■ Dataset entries
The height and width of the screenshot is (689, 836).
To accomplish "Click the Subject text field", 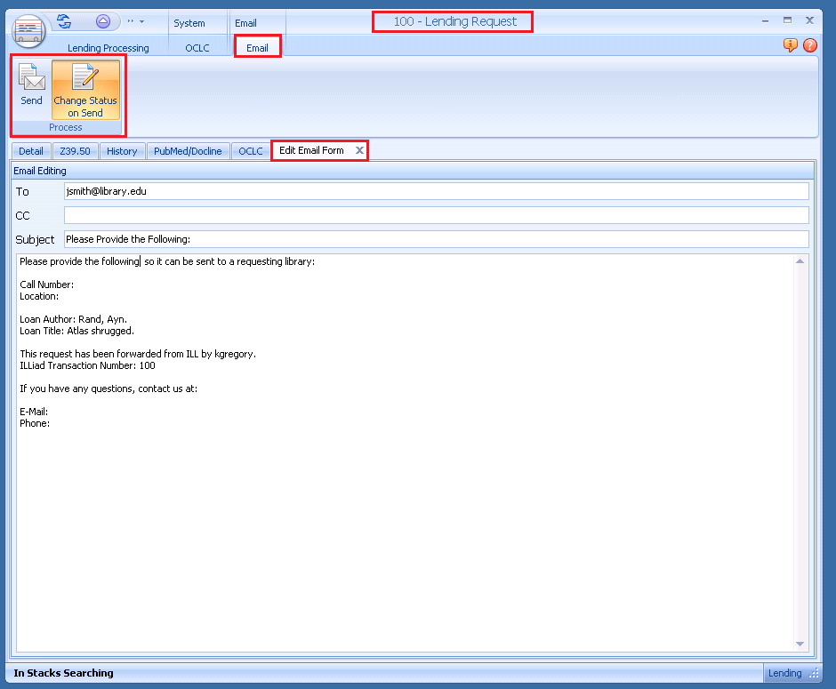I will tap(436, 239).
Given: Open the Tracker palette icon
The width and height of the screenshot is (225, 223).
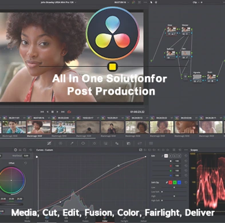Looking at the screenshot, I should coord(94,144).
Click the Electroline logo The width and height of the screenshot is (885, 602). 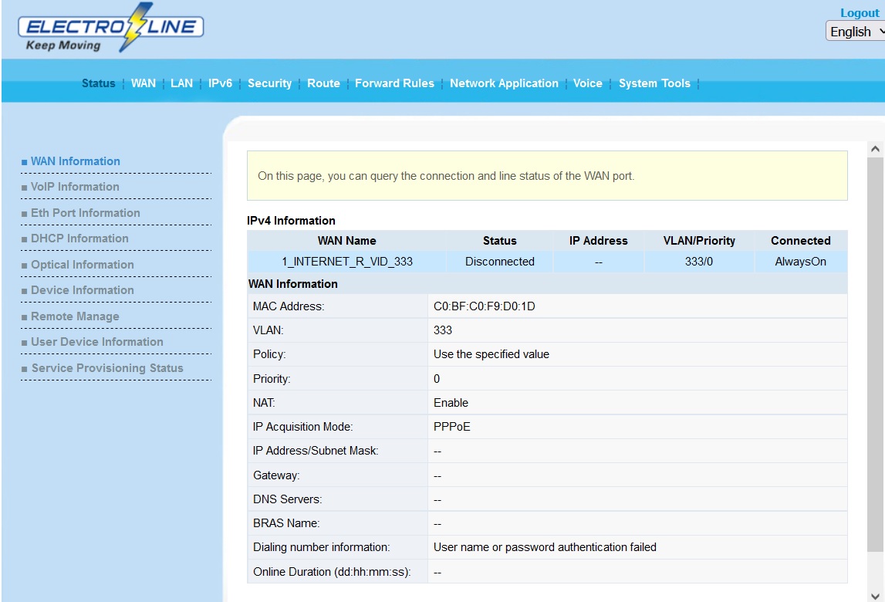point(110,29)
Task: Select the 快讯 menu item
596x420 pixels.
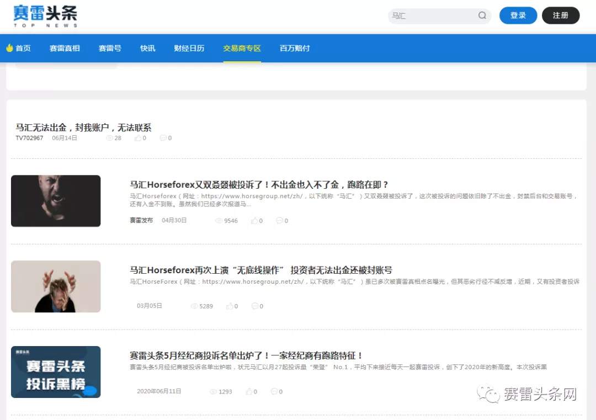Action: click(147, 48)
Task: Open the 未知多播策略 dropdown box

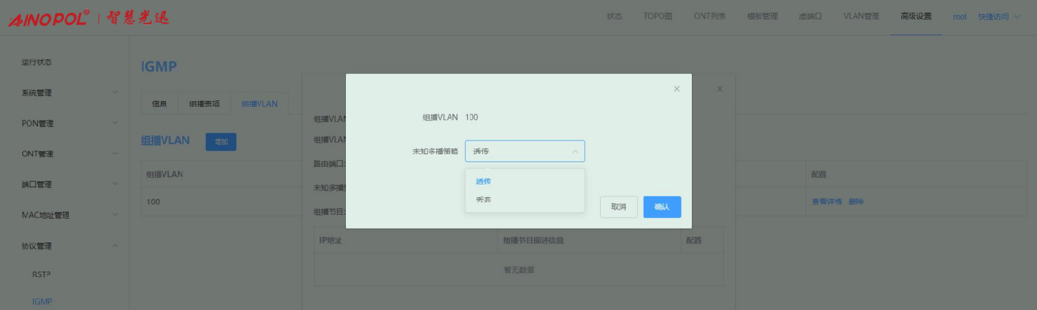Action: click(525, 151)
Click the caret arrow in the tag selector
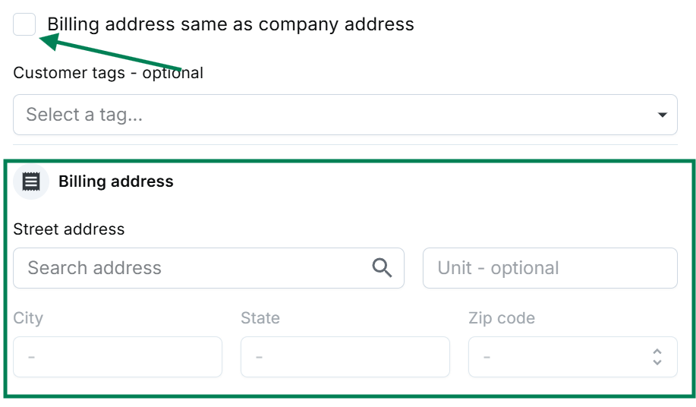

■ The problem
In the answer, the lines from the one containing "Task: Open the 未知多播策略 dropdown box" to the end of the records above must be written out exactly, both ends included; the pictures must not appear.

■ Output of the task
Task: Open the 未知多播策略 dropdown box

Action: click(525, 151)
Click the caret arrow in the tag selector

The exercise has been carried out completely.